Cagliari Mazzarri

Ottimo pari all’Olimpico per il nuovo Cagliari di Walter Mazzarri. 2-2 contro la Lazio con i rossoblù che ringraziano le reti di Joao Pedro e del neo arrivato Keita Balde. Il tecnico dei sardi ha commentato il punto conquistato ai microfoni di DAZN. Queste le principali dichiarazioni:

“Quanto sono soddisfatto? Faccio i complimenti ai ragazzi. Mi hanno dato grande disponibilità. Si è visto che hanno cercato di fare tutto quello che gli ho detto sino a quando non sono calate le energie”, ha esordito Mazzarri. “Soprattutto nel primo tempo abbiamo creato tanto e abbiamo giocato meglio noi. Dispiace anche perché forse potevamo chiuderla. Di base sono contento. Ma io non mi accontento vista la prestazione. Voto? Altissimo (ride ndr)”.
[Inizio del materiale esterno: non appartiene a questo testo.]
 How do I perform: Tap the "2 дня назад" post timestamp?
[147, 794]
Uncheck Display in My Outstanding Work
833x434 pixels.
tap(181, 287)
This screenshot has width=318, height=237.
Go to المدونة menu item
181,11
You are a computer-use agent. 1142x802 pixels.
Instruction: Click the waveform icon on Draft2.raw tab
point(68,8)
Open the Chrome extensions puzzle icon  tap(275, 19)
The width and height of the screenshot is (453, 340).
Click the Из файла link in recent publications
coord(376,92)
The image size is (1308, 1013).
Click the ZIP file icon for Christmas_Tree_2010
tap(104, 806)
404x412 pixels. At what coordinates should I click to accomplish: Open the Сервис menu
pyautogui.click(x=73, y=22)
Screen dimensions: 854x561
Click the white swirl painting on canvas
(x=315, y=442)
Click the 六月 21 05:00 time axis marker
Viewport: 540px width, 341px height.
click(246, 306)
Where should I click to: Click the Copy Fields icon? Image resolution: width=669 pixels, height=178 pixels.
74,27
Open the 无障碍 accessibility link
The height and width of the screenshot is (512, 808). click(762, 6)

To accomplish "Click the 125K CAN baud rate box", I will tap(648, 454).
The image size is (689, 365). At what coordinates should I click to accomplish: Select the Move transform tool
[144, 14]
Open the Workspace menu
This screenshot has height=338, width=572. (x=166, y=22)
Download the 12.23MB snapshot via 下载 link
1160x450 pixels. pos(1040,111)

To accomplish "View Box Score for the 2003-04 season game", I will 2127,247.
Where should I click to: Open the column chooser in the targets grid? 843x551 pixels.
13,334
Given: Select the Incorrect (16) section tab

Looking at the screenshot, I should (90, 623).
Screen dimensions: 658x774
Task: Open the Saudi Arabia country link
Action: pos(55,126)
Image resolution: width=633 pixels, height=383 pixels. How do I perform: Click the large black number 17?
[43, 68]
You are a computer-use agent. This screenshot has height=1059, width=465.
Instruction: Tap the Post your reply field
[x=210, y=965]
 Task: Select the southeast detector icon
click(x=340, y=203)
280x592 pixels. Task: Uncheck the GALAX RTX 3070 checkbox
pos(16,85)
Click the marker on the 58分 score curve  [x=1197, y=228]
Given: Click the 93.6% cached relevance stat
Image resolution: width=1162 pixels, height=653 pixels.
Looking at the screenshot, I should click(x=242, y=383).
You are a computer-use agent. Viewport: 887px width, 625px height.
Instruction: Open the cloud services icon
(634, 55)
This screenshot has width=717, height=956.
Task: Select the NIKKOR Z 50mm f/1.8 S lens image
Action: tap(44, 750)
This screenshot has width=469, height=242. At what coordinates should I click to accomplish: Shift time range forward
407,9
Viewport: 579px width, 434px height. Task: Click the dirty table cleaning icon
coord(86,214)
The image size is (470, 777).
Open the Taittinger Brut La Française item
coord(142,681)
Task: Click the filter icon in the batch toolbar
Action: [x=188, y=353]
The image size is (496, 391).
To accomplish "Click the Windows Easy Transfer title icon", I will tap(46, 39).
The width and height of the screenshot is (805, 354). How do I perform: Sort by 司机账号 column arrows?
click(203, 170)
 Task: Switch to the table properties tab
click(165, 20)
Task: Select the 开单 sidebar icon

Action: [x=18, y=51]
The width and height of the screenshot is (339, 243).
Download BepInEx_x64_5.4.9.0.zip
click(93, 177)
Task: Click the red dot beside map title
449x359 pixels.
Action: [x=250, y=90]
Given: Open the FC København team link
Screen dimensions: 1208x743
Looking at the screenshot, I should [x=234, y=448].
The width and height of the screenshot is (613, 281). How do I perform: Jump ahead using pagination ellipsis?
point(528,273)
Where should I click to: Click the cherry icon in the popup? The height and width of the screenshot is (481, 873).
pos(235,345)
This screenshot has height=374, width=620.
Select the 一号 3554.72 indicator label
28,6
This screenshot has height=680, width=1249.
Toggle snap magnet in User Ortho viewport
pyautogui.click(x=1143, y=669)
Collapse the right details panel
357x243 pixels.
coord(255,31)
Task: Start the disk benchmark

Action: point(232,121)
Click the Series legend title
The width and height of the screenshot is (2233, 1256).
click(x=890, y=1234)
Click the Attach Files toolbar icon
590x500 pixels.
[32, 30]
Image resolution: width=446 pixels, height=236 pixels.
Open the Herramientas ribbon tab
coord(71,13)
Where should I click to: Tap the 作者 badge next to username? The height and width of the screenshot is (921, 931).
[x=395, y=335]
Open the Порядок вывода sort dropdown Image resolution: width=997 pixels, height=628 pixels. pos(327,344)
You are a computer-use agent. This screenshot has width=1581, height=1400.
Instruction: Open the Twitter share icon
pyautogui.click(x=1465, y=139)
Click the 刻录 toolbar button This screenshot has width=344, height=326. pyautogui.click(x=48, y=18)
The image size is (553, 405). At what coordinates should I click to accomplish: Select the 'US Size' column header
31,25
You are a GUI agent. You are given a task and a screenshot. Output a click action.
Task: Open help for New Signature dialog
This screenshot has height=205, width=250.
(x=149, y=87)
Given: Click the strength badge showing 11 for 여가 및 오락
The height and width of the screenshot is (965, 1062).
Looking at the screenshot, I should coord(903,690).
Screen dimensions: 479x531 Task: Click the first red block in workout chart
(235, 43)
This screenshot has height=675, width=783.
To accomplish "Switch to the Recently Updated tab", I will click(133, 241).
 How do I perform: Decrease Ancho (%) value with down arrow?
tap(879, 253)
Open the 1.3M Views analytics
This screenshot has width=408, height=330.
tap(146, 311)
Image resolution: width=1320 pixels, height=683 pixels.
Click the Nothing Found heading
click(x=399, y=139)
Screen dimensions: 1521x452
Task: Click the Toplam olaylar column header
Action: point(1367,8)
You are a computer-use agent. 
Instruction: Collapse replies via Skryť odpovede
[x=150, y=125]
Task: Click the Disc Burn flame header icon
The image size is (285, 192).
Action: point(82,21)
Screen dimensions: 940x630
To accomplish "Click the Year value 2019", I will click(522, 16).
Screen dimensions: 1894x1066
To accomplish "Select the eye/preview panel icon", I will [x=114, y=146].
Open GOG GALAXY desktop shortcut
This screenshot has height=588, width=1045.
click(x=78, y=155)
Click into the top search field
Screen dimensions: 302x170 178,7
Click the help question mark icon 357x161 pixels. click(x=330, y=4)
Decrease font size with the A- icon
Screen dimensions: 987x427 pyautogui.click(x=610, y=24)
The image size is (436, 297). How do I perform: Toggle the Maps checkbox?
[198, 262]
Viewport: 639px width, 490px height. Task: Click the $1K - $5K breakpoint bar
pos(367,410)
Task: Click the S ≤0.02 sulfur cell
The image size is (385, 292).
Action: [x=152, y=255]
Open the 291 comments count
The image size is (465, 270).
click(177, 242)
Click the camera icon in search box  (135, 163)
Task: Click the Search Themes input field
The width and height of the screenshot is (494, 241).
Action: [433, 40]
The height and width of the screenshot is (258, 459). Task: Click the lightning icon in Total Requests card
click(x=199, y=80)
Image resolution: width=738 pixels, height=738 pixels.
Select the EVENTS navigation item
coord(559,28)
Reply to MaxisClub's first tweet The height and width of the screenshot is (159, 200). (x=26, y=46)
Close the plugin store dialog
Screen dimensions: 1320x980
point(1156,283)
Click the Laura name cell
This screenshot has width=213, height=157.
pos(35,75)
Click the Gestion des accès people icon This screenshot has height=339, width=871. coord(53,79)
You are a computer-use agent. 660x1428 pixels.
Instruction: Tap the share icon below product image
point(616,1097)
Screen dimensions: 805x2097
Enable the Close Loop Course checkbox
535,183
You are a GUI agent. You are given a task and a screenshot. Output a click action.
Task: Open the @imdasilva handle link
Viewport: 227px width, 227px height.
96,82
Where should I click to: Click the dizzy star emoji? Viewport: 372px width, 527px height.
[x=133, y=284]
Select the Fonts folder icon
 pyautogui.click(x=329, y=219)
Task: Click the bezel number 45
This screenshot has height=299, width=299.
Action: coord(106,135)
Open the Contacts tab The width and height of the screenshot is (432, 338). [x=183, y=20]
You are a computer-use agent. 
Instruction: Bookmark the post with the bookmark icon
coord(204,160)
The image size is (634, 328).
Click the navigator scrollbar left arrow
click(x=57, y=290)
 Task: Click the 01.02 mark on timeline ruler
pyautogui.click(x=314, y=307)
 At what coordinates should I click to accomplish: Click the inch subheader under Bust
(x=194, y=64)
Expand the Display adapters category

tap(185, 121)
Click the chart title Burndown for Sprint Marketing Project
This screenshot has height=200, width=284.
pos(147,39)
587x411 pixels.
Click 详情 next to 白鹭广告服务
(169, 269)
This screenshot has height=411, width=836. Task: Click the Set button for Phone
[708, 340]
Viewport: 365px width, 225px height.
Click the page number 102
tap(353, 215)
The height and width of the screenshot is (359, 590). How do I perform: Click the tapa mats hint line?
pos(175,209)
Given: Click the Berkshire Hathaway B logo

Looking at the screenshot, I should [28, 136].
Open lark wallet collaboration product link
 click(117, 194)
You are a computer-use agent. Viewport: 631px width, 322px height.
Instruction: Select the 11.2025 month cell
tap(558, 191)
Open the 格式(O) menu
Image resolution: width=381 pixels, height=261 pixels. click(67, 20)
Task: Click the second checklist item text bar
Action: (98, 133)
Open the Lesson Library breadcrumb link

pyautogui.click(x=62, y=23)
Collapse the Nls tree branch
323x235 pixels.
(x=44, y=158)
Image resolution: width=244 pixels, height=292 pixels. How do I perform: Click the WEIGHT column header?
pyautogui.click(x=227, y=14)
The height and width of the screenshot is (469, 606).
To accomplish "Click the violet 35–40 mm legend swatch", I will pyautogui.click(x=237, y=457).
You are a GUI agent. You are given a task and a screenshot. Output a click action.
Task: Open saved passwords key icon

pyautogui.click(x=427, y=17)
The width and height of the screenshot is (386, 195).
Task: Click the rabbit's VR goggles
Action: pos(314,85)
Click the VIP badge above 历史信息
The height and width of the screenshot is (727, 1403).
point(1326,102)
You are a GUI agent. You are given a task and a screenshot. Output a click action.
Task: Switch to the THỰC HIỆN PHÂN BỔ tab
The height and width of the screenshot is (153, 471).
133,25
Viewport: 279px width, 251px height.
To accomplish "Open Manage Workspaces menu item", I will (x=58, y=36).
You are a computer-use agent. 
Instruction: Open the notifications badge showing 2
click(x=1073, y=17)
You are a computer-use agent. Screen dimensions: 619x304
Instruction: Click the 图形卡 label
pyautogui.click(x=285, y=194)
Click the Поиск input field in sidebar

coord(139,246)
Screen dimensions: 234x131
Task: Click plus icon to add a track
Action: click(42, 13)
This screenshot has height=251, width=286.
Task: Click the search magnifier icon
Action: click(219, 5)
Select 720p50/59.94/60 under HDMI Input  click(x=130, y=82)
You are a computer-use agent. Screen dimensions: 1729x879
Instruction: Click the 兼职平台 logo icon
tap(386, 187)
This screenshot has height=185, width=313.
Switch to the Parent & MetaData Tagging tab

“Preparata bene in mezzo? Sono stati bravi tutti. Sono stati stretti, si sono aiutati quando le punte non riuscivano ad andare su Leiva. Hanno fatto un gran lavoro e hanno creato. Anche gli attaccanti hanno fatto grandi cose in fase d’attacco. Ripeto, dispiace per il primo tempo che potevamo anche andare avanti di uno o due gol”.

“Voglio mettere Nandez trequartista? Se lui capisce che può fare ancora meglio… Se capisce alcuni movimenti, fa scivolare la palla e punta la difesa sarà ancora più devastante. Ora lasciamolo lì dove sta bene. Sono convinto che se entra dentro al campo può fare la differenza”.

“Sensazioni sul ritorno in panchina? Sono contento. Sono stato tanto fermo tanto tempo, non avevo fatto il vaccino, poi senza pubblico non era calcio. Ho aspettato il momento giusto con grande serenità. Anche se ho 20 anni di carriera sono qui come fosse il primo giorno. Per ora è andata bene. Vediamo cosa accadrà mercoledì”.

“Alla fine ci siamo messi a 5 e non dovevamo farlo. Ci siamo un po’ impauriti. Con Carboni e Bellanova. Carboni chiamava Bellanova ma non dovevamo. Peccato, io volevo fare il 3-1 si doveva riattaccare”.

“Il pallone calciato? Volevo dare un segnale. Mi stavano un po’ facendo arrabbiare. Poi è venuto il braccino corto. Li capisco, ma il coraggio ci vuole. Dovevano fare quello che gli avevo detto. L’avevo detto all’intervallo che avremmo segnato e ne abbiamo fatto due. Comunque così è andata”.